Update the data from its start through the line containing "Looking at the", replacing "Next slide" with "Previous slide" and leaving everything else unchanged. Omit the pictures from your answer.
Start of DATA SHOWN
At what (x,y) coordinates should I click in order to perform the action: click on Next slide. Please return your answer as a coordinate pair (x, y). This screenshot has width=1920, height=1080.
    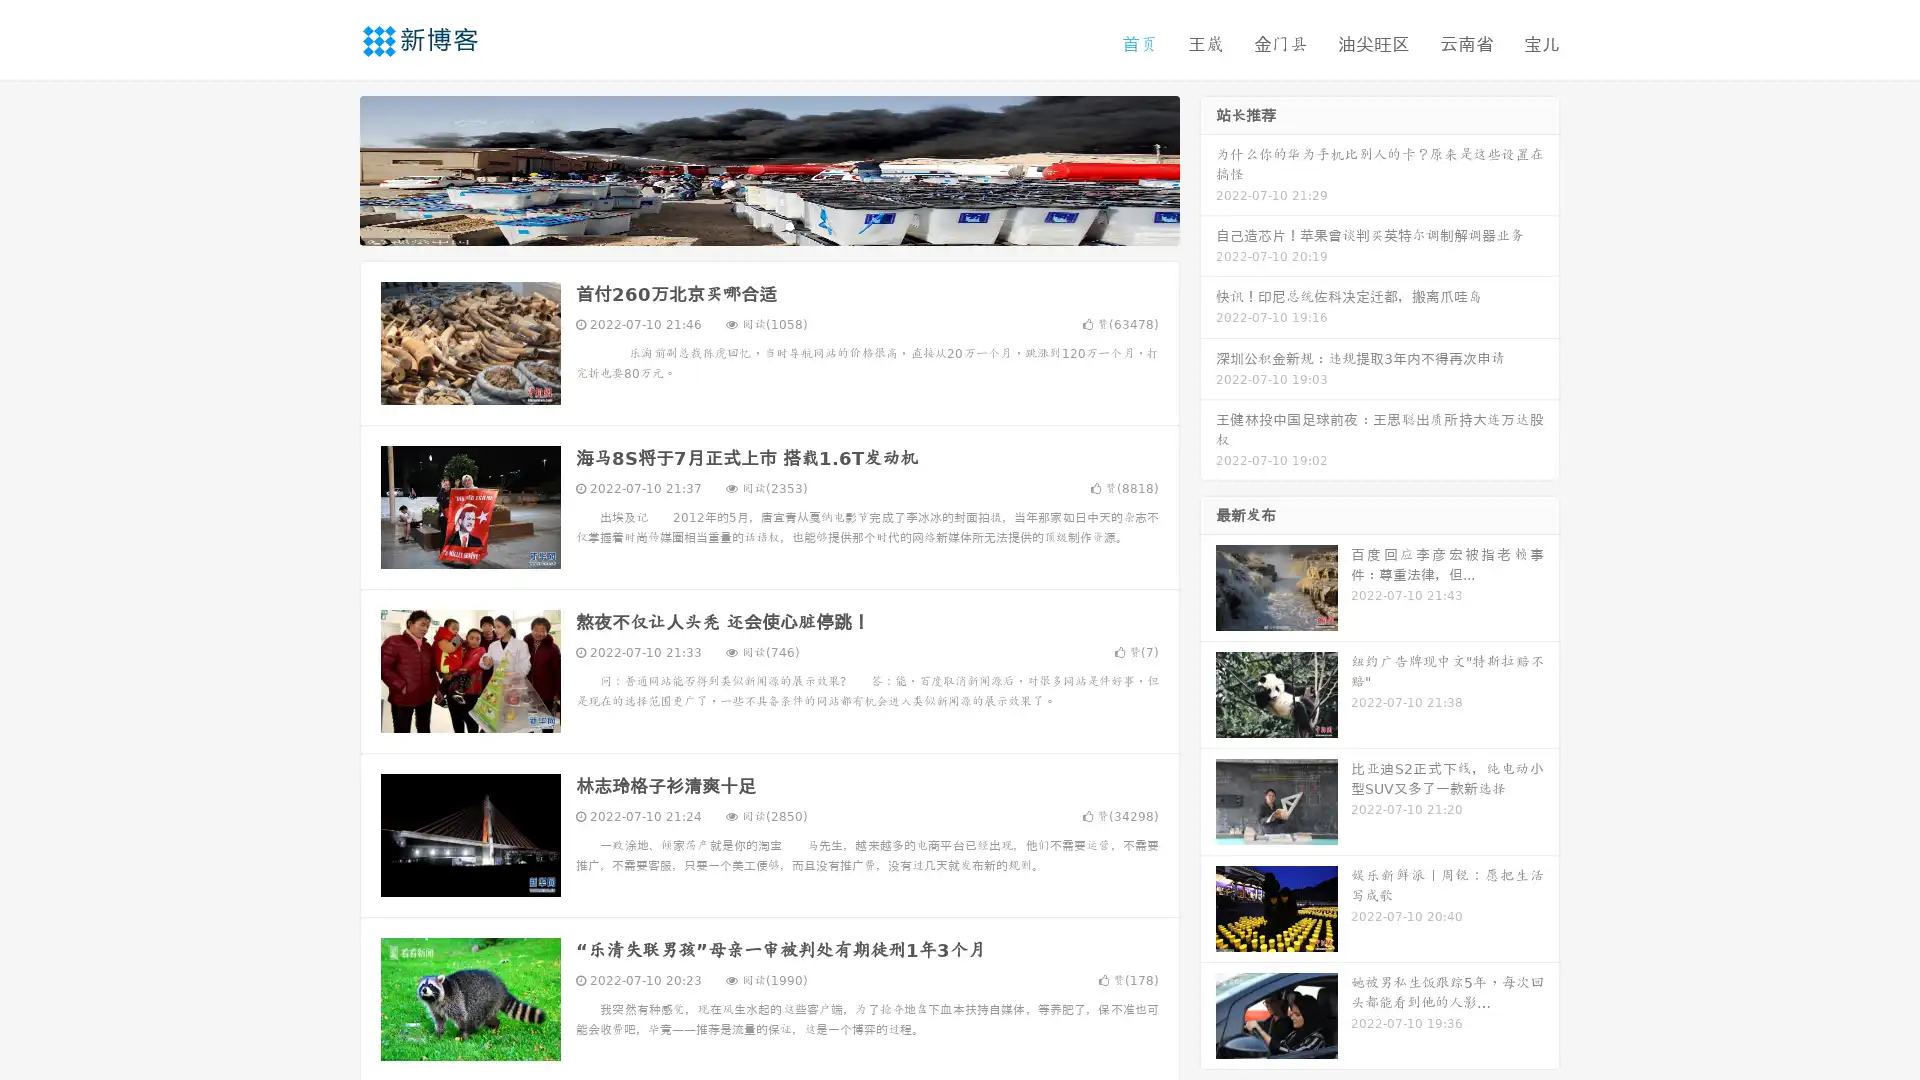
    Looking at the image, I should click on (1208, 168).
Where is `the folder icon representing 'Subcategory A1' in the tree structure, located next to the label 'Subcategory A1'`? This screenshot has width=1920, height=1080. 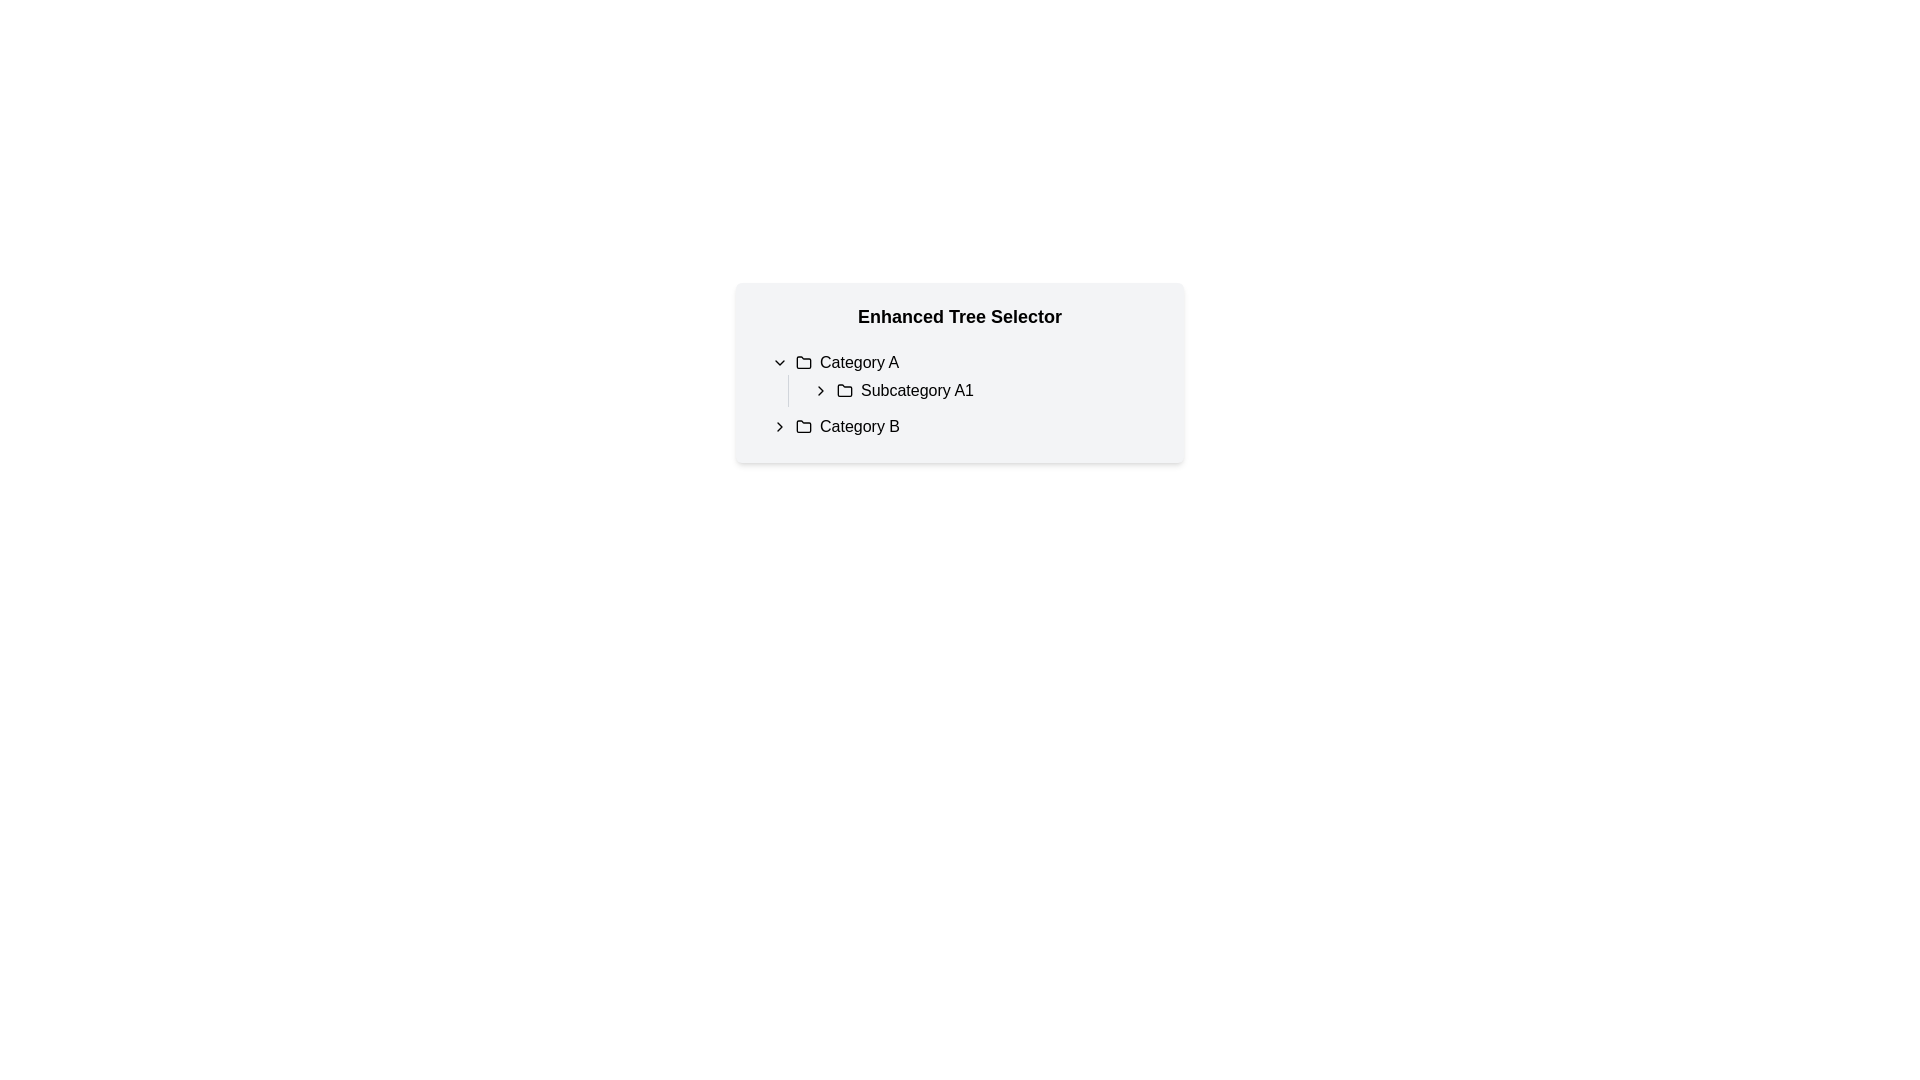 the folder icon representing 'Subcategory A1' in the tree structure, located next to the label 'Subcategory A1' is located at coordinates (844, 389).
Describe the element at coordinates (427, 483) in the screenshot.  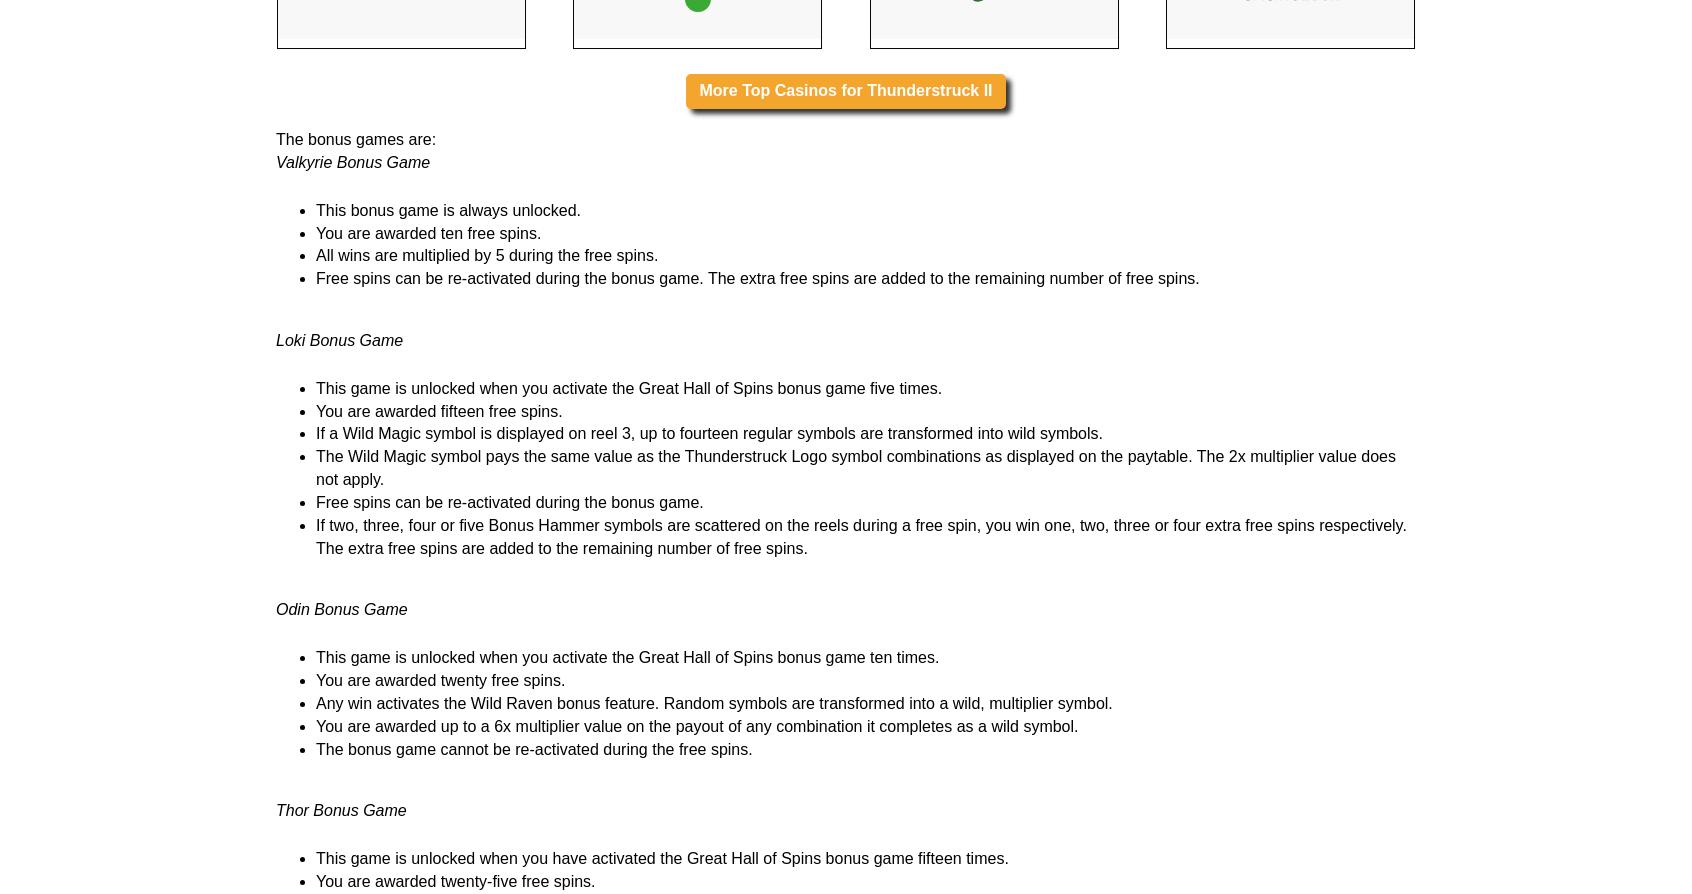
I see `'You are awarded ten free spins.'` at that location.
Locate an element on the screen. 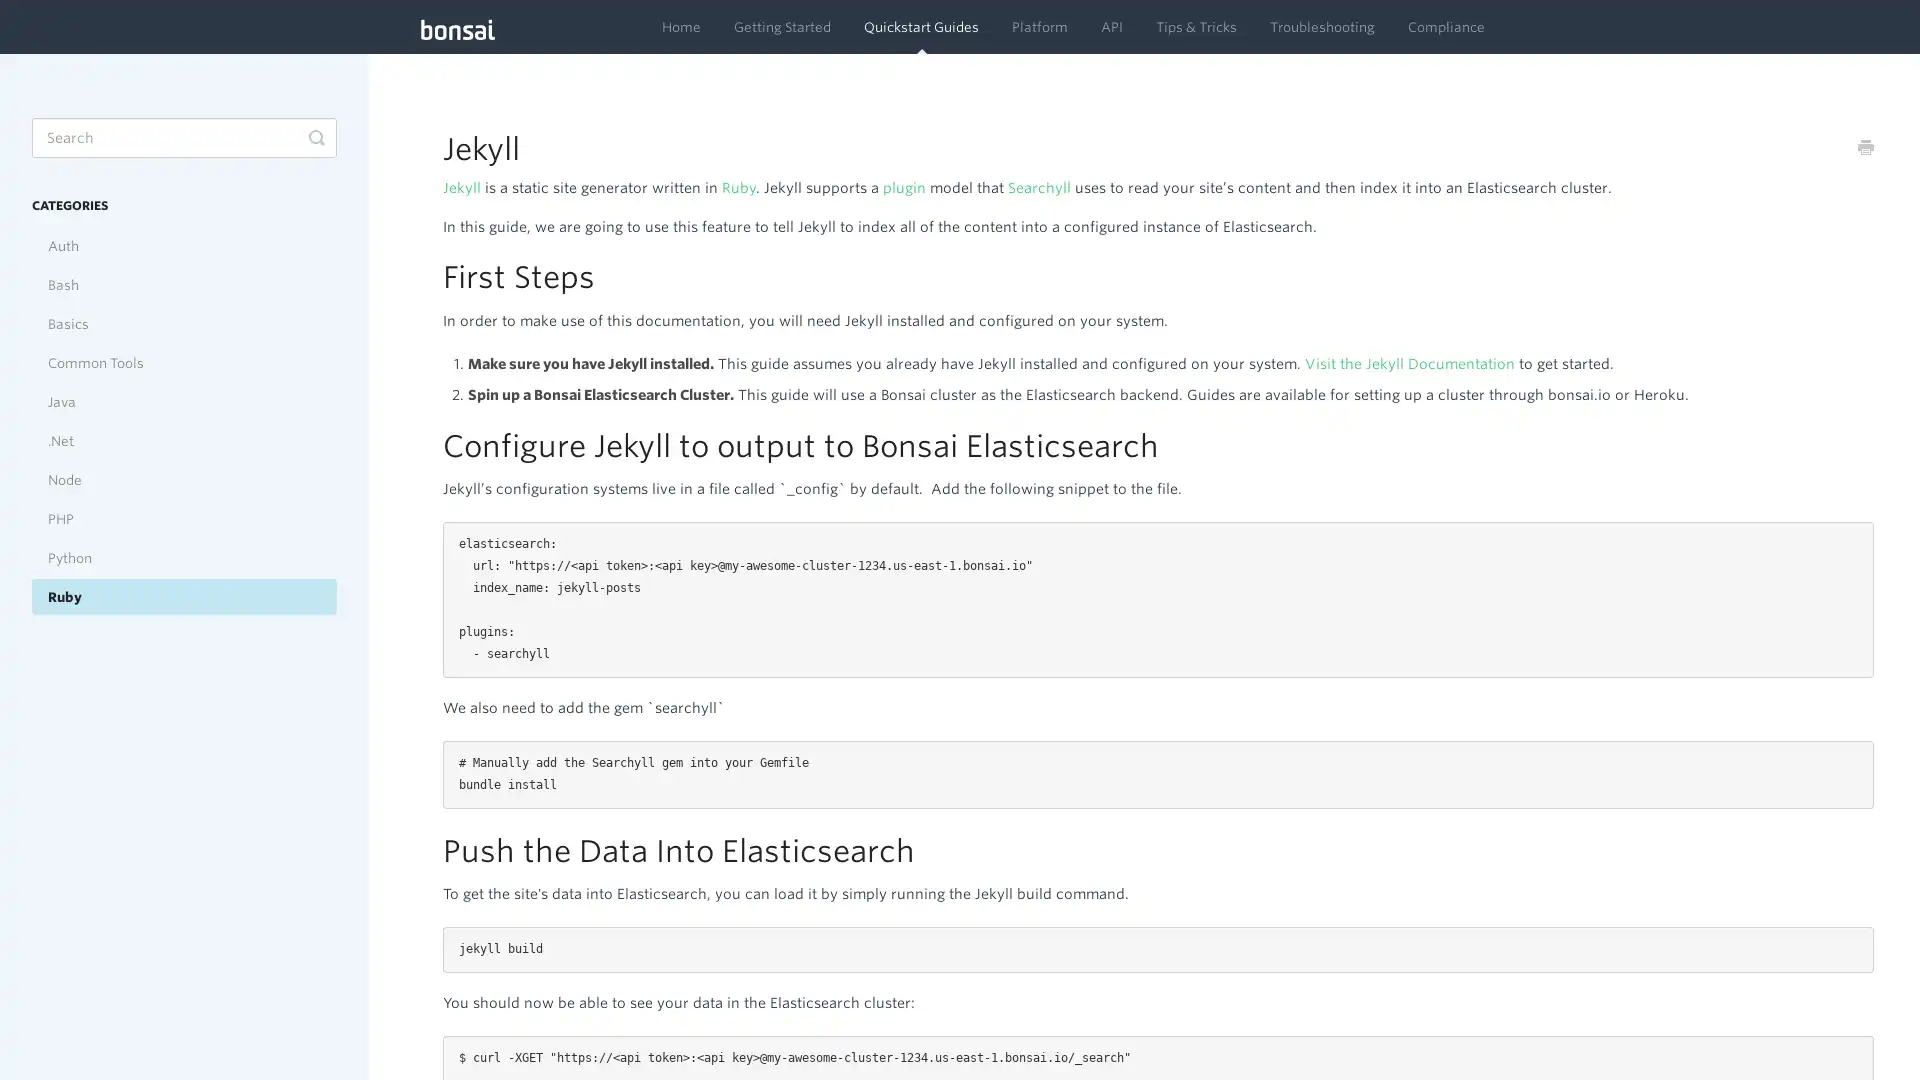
End of DATA SHOWN
● **THE ANSWER**:
At what (x,y) coordinates should I click in order to perform the action: click on Previous slide. Please return your answer as a coordinate pair (x, y). This screenshot has width=1920, height=1080.
    Looking at the image, I should click on (1208, 168).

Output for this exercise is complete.